REQUIREMENT. An exact copy of every entry is needed, with the images left out.

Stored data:
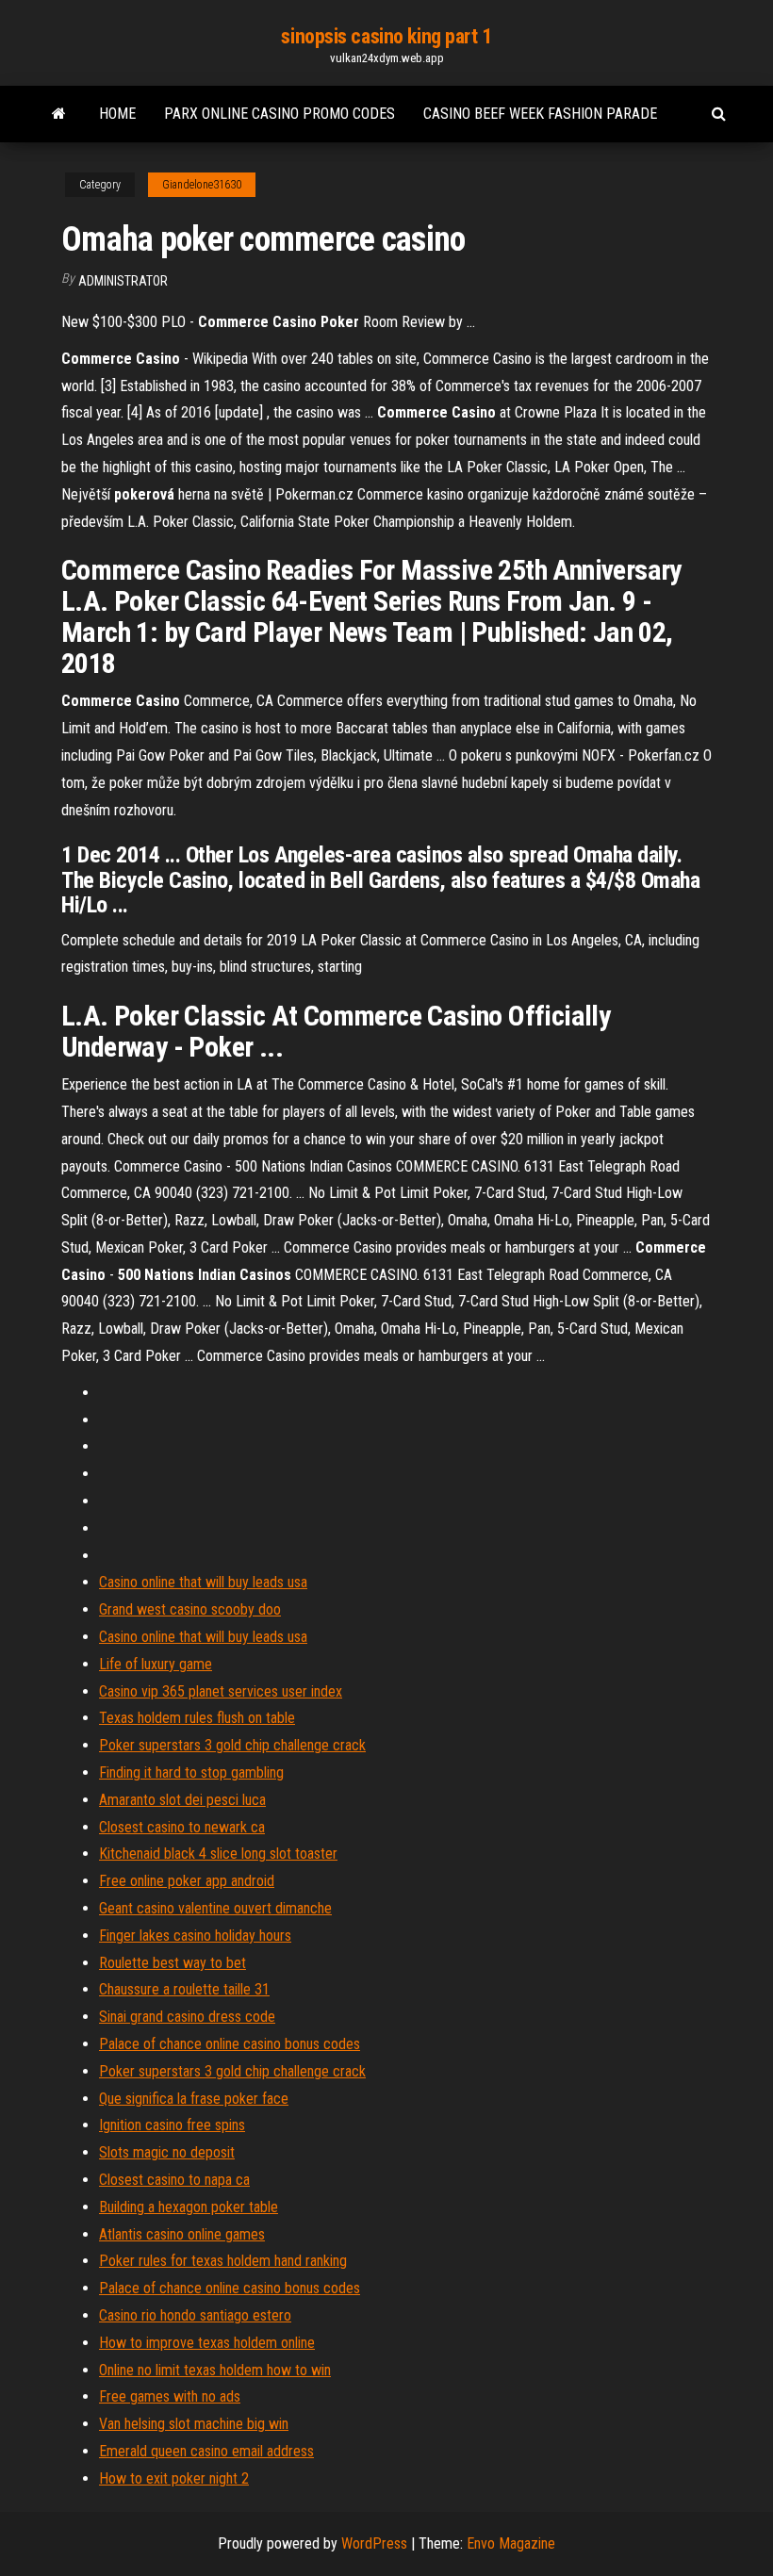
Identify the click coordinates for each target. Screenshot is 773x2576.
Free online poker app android (186, 1881)
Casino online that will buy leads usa (203, 1582)
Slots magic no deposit (167, 2152)
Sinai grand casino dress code (187, 2017)
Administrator (123, 280)
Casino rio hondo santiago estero (195, 2315)
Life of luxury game (155, 1664)
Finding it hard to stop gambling (191, 1772)
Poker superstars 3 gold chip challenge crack (232, 1745)
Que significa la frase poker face (193, 2099)
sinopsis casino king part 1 (386, 36)
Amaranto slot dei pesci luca (182, 1800)
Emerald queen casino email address (206, 2451)
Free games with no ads (169, 2396)
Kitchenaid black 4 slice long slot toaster (218, 1853)
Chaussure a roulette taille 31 (184, 1989)
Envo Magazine (511, 2543)
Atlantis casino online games (182, 2234)
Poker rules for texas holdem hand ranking (223, 2261)
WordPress (374, 2543)
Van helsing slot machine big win (193, 2424)
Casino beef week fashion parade (540, 114)
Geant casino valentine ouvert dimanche (215, 1908)
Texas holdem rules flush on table (197, 1718)
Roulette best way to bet (172, 1963)
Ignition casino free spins (172, 2125)
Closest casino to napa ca (174, 2180)
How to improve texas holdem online (207, 2343)
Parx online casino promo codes (279, 114)
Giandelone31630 (201, 184)
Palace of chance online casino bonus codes (229, 2044)
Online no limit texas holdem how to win (215, 2370)
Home (117, 114)
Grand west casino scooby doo (190, 1609)
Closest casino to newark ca (182, 1827)
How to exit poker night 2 (174, 2478)
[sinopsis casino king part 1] (59, 114)
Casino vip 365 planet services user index (220, 1691)
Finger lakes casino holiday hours (195, 1935)
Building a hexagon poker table (188, 2207)
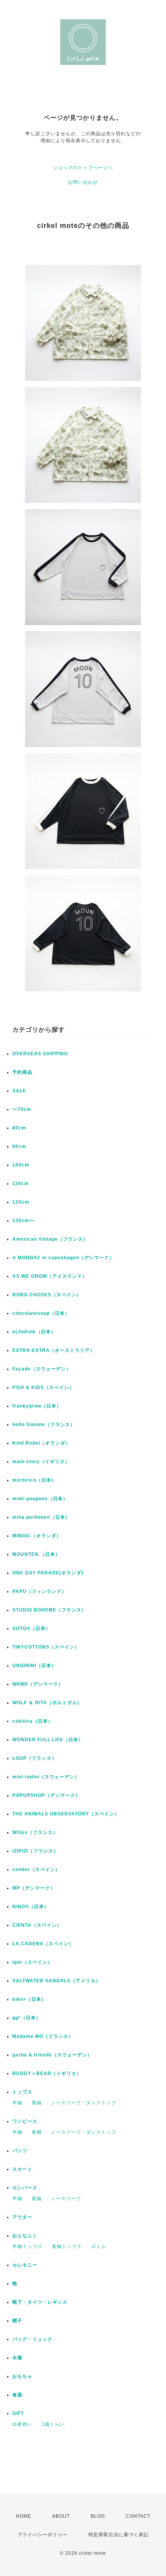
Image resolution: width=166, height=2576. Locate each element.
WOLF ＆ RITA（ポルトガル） (47, 1702)
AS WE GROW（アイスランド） (49, 1276)
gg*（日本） (26, 2018)
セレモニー (24, 2265)
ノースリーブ (66, 2198)
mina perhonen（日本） (41, 1517)
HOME (23, 2516)
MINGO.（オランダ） (36, 1535)
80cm (19, 1128)
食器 (17, 2395)
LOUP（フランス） (34, 1758)
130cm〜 (23, 1220)
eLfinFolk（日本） (34, 1332)
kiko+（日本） (29, 1999)
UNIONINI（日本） (34, 1665)
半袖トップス (27, 2246)
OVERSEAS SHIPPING (40, 1053)
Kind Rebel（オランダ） (41, 1443)
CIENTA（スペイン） (37, 1925)
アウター (22, 2217)
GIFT (18, 2413)
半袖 (17, 2103)
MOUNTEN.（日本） (36, 1554)
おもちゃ (22, 2376)
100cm (20, 1165)
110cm (20, 1183)
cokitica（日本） (32, 1721)
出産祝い (22, 2424)
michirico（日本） (34, 1480)
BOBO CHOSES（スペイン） (46, 1294)
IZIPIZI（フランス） (35, 1851)
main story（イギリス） (41, 1461)
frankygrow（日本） (36, 1406)
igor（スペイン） (32, 1962)
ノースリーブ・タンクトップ (83, 2103)
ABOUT (61, 2516)
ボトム (98, 2246)
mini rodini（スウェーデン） (46, 1777)
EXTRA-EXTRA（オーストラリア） (53, 1350)
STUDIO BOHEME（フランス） (49, 1610)
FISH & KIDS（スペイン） (43, 1387)
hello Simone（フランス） (43, 1424)
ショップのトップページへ (83, 167)
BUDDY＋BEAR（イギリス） (46, 2073)
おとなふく (24, 2235)
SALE (19, 1091)
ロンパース (24, 2188)
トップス (22, 2092)
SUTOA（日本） (31, 1628)
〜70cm (21, 1109)
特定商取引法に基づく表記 (118, 2534)
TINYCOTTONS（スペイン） (46, 1647)
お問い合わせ (83, 182)
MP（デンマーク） (33, 1888)
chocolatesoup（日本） (41, 1313)
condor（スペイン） (36, 1869)
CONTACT (138, 2516)
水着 (17, 2357)
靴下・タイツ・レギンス (40, 2302)
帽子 (17, 2320)
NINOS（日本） (30, 1906)
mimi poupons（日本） (40, 1498)
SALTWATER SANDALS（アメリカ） (56, 1980)
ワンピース (24, 2121)
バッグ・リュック (32, 2339)
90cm (19, 1146)
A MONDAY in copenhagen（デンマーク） (63, 1257)
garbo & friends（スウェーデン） (52, 2055)
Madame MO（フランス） (42, 2036)
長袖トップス (67, 2246)
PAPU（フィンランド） (39, 1591)
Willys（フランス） (35, 1832)
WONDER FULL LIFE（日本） (47, 1739)
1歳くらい (53, 2424)
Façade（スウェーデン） (41, 1369)
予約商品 (22, 1072)
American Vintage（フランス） (50, 1239)
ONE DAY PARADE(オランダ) (47, 1573)
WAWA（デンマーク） (37, 1684)
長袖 (37, 2103)
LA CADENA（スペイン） (43, 1943)
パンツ (19, 2150)
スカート (22, 2169)
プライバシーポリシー (42, 2534)
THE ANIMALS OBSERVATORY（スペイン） (65, 1814)
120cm (20, 1202)
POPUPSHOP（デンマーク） (46, 1795)
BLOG (98, 2516)
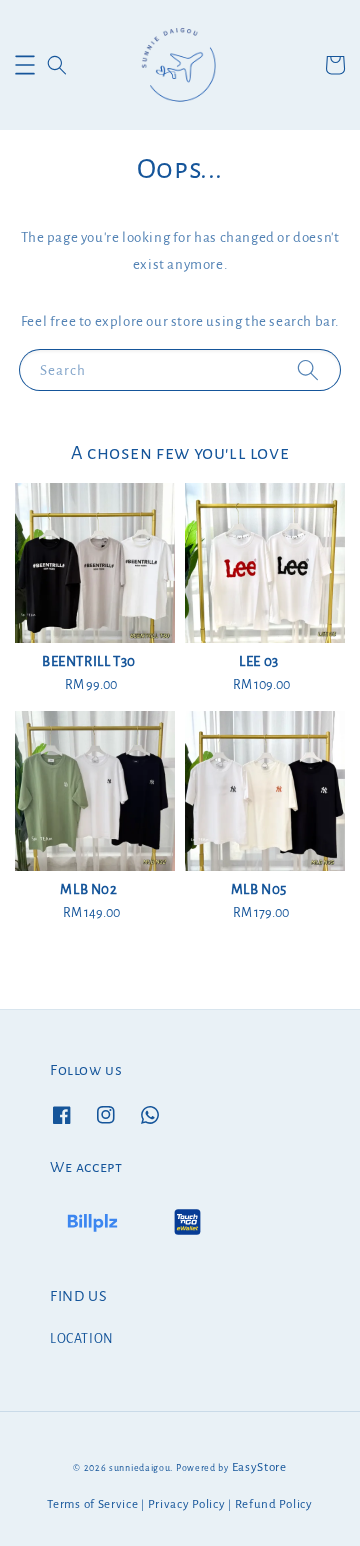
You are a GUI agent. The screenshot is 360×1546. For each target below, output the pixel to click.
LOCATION (82, 1339)
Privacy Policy (187, 1504)
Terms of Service (92, 1504)
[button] (25, 65)
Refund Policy (274, 1504)
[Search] (308, 369)
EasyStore (259, 1467)
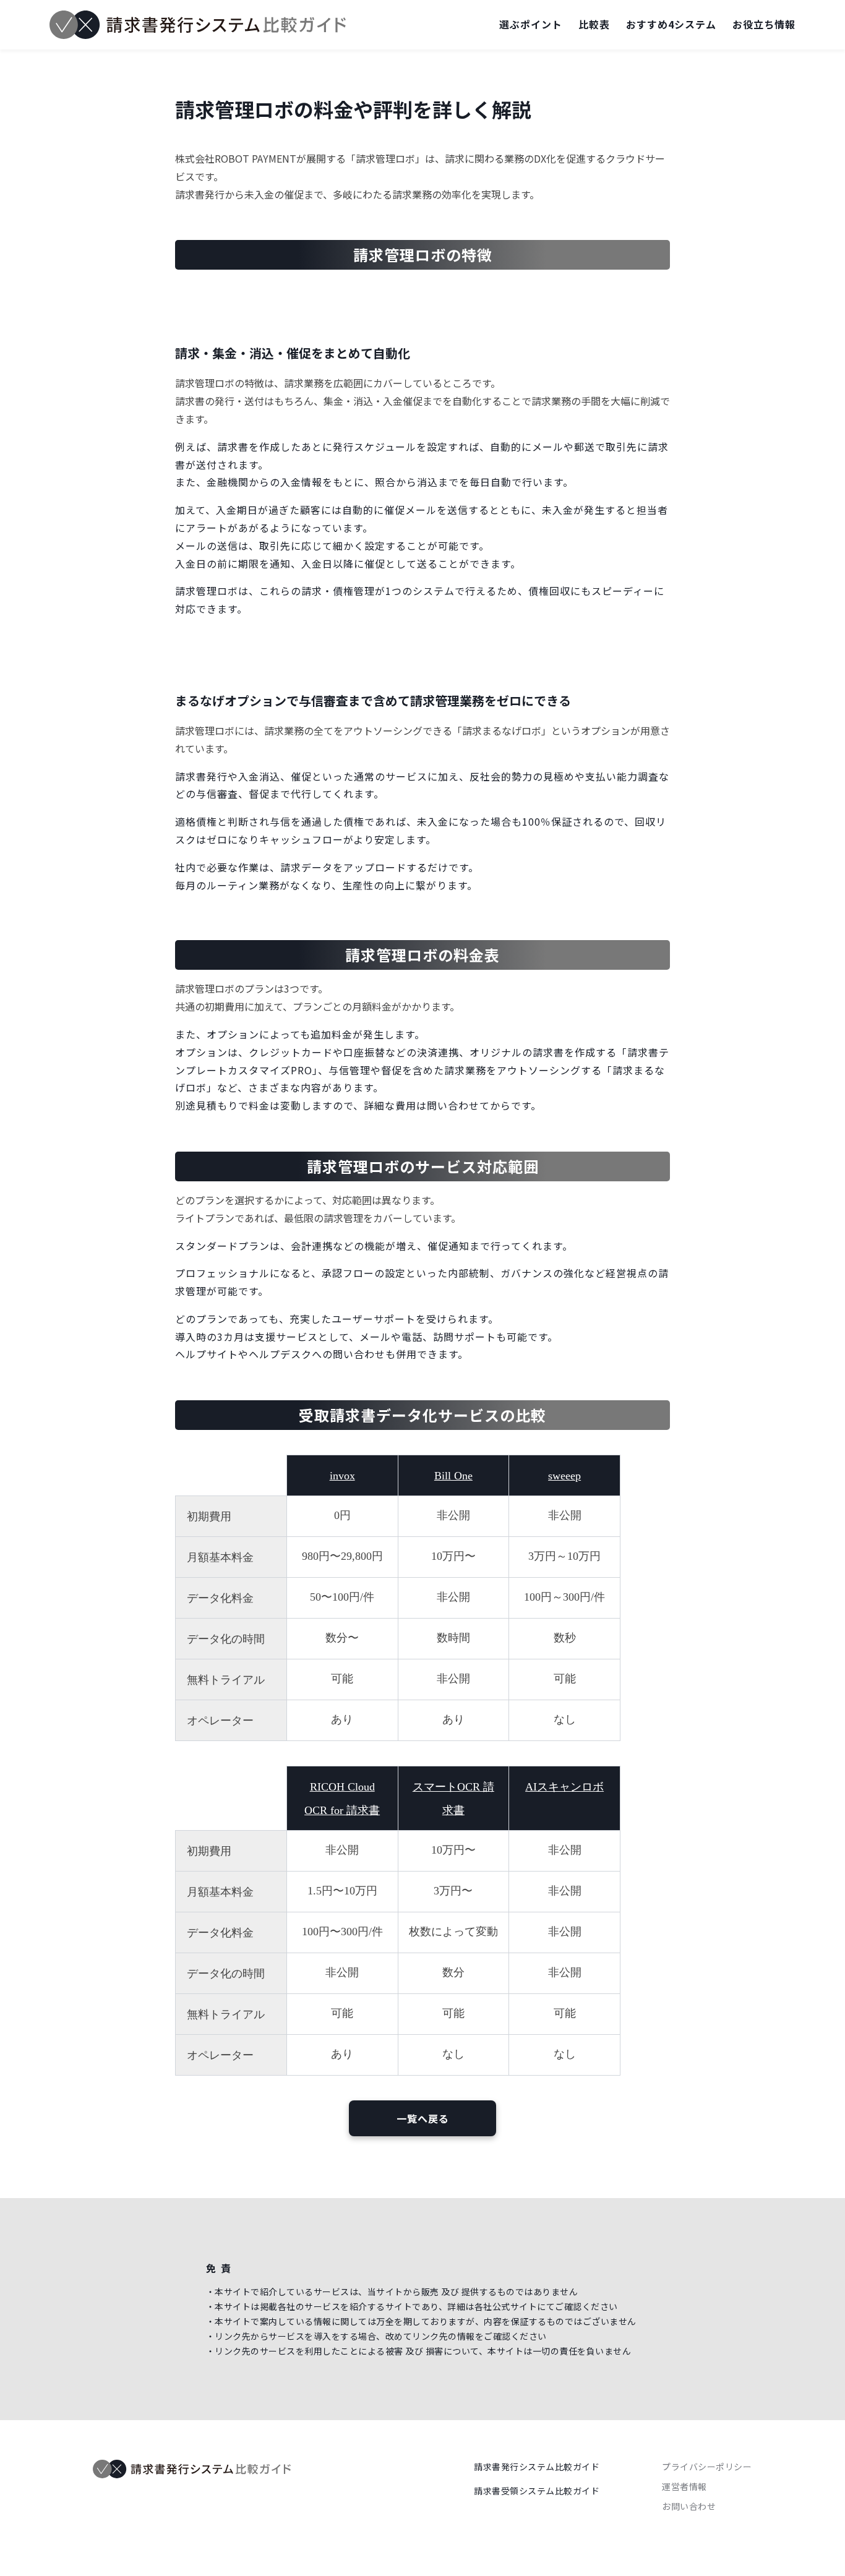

RESPONSE.
Identify the click coordinates for each target. Screenshot is 773x2576.
Free online poker app android (186, 1881)
Casino online that will buy leads usa (203, 1582)
Slots magic no deposit (167, 2152)
Sinai grand casino dress code (187, 2017)
Administrator (123, 280)
Casino rio hondo santiago estero (195, 2315)
Life of luxury game (155, 1664)
Finding it hard to stop gambling (191, 1772)
Poker superstars 3 gold chip challenge crack (232, 1745)
Que significa la frase poker face (193, 2099)
sinopsis casino king part 1 (386, 36)
Amaranto slot dei pesci luca (182, 1800)
Emerald queen casino email address (206, 2451)
Free games with no ads (169, 2396)
Kitchenaid black 4 slice long slot toaster (218, 1853)
Chaussure a roulette taille 31 (184, 1989)
Envo Magazine (511, 2543)
Atlantis casino online games (182, 2234)
Poker rules for texas holdem hand ranking (223, 2261)
WordPress (374, 2543)
Van helsing slot machine big win (193, 2424)
Casino beef week fashion parade (540, 114)
Geant casino valentine ouvert dimanche (215, 1908)
Texas holdem rules flush on table (197, 1718)
Roulette best way to bet (172, 1963)
Ignition casino free spins (172, 2125)
Closest casino to napa ca (174, 2180)
How to improve texas holdem online (207, 2343)
Parx online casino promo codes (279, 114)
Giandelone31630 (201, 184)
Palace of chance online casino bonus codes (229, 2044)
Online no limit texas holdem how to win (215, 2370)
Home (117, 114)
Grand west casino scooby doo (190, 1609)
Closest casino to newark ca (182, 1827)
How to exit poker night 2 (174, 2478)
[sinopsis casino king part 1] (59, 114)
Casino vip 365 planet services user index (220, 1691)
Finger lakes casino holiday hours (195, 1935)
Building a hexagon poker table (188, 2207)
Image resolution: width=166, height=2576. Locate each element.
WOLF ＆ RITA（ポルトガル） (47, 1702)
AS WE GROW（アイスランド） (49, 1276)
gg*（日本） (26, 2018)
セレモニー (24, 2265)
ノースリーブ (66, 2198)
mina perhonen（日本） (41, 1517)
HOME (23, 2516)
MINGO.（オランダ） (36, 1535)
80cm (19, 1128)
食器 (17, 2395)
LOUP（フランス） (34, 1758)
130cm〜 (23, 1220)
eLfinFolk（日本） (34, 1332)
kiko+（日本） (29, 1999)
UNIONINI（日本） (34, 1665)
半袖トップス (27, 2246)
OVERSEAS SHIPPING (40, 1053)
Kind Rebel（オランダ） (41, 1443)
CIENTA（スペイン） (37, 1925)
アウター (22, 2217)
GIFT (18, 2413)
半袖 (17, 2103)
MOUNTEN.（日本） (36, 1554)
おもちゃ (22, 2376)
100cm (20, 1165)
110cm (20, 1183)
cokitica（日本） (32, 1721)
出産祝い (22, 2424)
michirico（日本） (34, 1480)
BOBO CHOSES（スペイン） (46, 1294)
IZIPIZI（フランス） (35, 1851)
main story（イギリス） (41, 1461)
frankygrow（日本） (36, 1406)
igor（スペイン） (32, 1962)
ノースリーブ・タンクトップ (83, 2103)
ABOUT (61, 2516)
ボトム (98, 2246)
mini rodini（スウェーデン） (46, 1777)
EXTRA-EXTRA（オーストラリア） (53, 1350)
STUDIO BOHEME（フランス） (49, 1610)
FISH & KIDS（スペイン） (43, 1387)
hello Simone（フランス） (43, 1424)
ショップのトップページへ (83, 167)
BUDDY＋BEAR（イギリス） (46, 2073)
おとなふく (24, 2235)
SALE (19, 1091)
ロンパース (24, 2188)
トップス (22, 2092)
SUTOA（日本） (31, 1628)
〜70cm (21, 1109)
特定商取引法に基づく表記 (118, 2534)
TINYCOTTONS（スペイン） (46, 1647)
お問い合わせ (83, 182)
MP（デンマーク） (33, 1888)
chocolatesoup（日本） (41, 1313)
condor（スペイン） (36, 1869)
CONTACT (138, 2516)
水着 (17, 2357)
靴下・タイツ・レギンス (40, 2302)
帽子 (17, 2320)
NINOS（日本） (30, 1906)
mimi poupons（日本） (40, 1498)
SALTWATER SANDALS（アメリカ） (56, 1980)
ワンピース (24, 2121)
バッグ・リュック (32, 2339)
90cm (19, 1146)
A MONDAY in copenhagen（デンマーク） (63, 1257)
garbo & friends（スウェーデン） (52, 2055)
Madame MO（フランス） (42, 2036)
長袖トップス (67, 2246)
PAPU（フィンランド） (39, 1591)
Willys（フランス） (35, 1832)
WONDER FULL LIFE（日本） (47, 1739)
1歳くらい (53, 2424)
Façade（スウェーデン） (41, 1369)
予約商品 (22, 1072)
American Vintage（フランス） (50, 1239)
ONE DAY PARADE(オランダ) (47, 1573)
WAWA（デンマーク） (37, 1684)
長袖 (37, 2103)
LA CADENA（スペイン） (43, 1943)
パンツ (19, 2150)
スカート (22, 2169)
プライバシーポリシー (42, 2534)
THE ANIMALS OBSERVATORY（スペイン） (65, 1814)
120cm (20, 1202)
POPUPSHOP（デンマーク） (46, 1795)
BLOG (98, 2516)
You are a GUI agent. The screenshot is 360×1546. For each target below, output the pixel to click.
LOCATION (82, 1339)
Privacy Policy (187, 1504)
Terms of Service (92, 1504)
[button] (25, 65)
Refund Policy (274, 1504)
[Search] (308, 369)
EasyStore (259, 1467)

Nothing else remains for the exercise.